Dieting = less energy than you require, always remember that. All that stuff I just mentioned will suffer which is a bit of an unfortunate irony – you’re dieting to possibly try and look and feel better but by doing so you’re restricting the energy needed to support hair, nails, skin etc.

Another good reason to not try and constantly restrict things.

A really good example here of someone making a total balls of things is restriction all week – they are hungry, deprived and think they are doing all the right things. Then at the weekend a big binge happens, whether it be food, alcohol or both.

You try really hard Monday through Friday but then go crazy at the weekend.

This evens out calorie intake for the week and weight loss won’t happen because of this. Also, you feel like shit all week, energy is restricted and your food choices are restricted.

Then you feel like shit when you binge…because that’s a natural reaction.

All the metabolic processes are still probably suffering plus your hair, nails, skin – putting in 1,000’s of junk food calories 1 day a week won’t solve that.

Does that pattern sound familiar? Hopefully not.

Anyway, moving on… the conversation lead to ‘how do I manage things when the weight is lost?’.

A great way of managing things is having a weight threshold.

Example – I dropped from 89kg down to 78kg, 78 is unsustainable so I give myself a threshold of 80-82. This is my personal choice. I live at maintenance and try to not be strict with life but still keep a handle on things.

If my weight goes over 82 kilos I know it’s time to reign things back in and get calories under control. Again, this is my personal choice.

A threshold of 82kg is a full stone plus (some people aren’t familiar with kilos) away from where I started at 89kg. Always keep that in mind, it’s too easy to pass off hard work and accomplishment.

From my starting weight that is huge progress and unless control is somehow taken away from me I will never, ever go back to 89 kilos.

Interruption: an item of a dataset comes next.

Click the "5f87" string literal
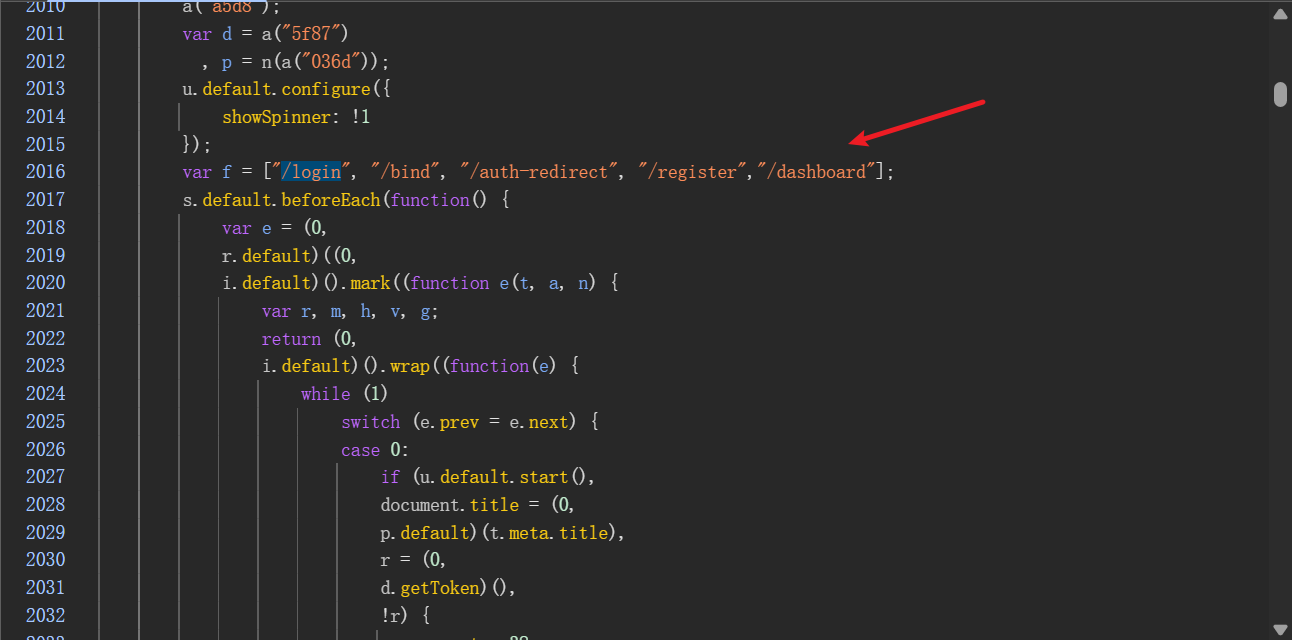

If you take an example of someone who is 115 kilos and where the fat distribution might fall in to a risk factor category (around their stomach) – if that person drops down to 90 kilos, and they give themselves a threshold of 90-95 they are still 20 kilos down from the start point.

It’s so important to recognise how far you’ve come from a point in the past, and especially that the knowledge of ‘why’ is there, and that the element of control is firmly with you.

Before anyone asks ‘what’s the right threshold for me?’, there are several variables here.

Have you got to the point where you are happy with how you look at whatever weight it may be?

Do you fall into a healthy weight category? (not underweight and not someone who falls into risk factors)

Someone who is heavier and taller probably has a slightly bigger threshold range because of they way they can carry weight.

If you are small and a relatively low weight you’re not going to be giving yourself a threshold of 6 kilos (or maybe you can if you want to).

The answer comes down you and your coach figuring out what makes the most sense.

There are considerations for when finishing a dieting phase and scale weight too…glycogen, or stored carbohydrate, exists as a reservoir in the body. It is stored mostly in muscle tissue but there is some in the liver and in the blood as blood glucose.

The biggest resevoir pool is in muscle tissue so if you’re dieting down that pool will be low due to restriction. When you add food back in the pool fills back up…this will affect scale weight, but it IS NOT fat tissue (although if you go crazy and start eating everything in sight it’ll happen pretty quickly).

Long story short if you diet down to a weight and move back to maintenance the scale will simply NOT stay at the lowest weight you were, but that’s not because you’ve put fat tissue back on.

There’s some other stuff going on there too which affects scale weight but again it really is a case by case thing with thresholds.

Bottom line – don’t think you can just go on a diet or restrict forever, it won’t work. Drop down in phases until you get to where you want to be. When you’re not dieting down you are living at maintenance level calories where you will feel great and get some amazing training done.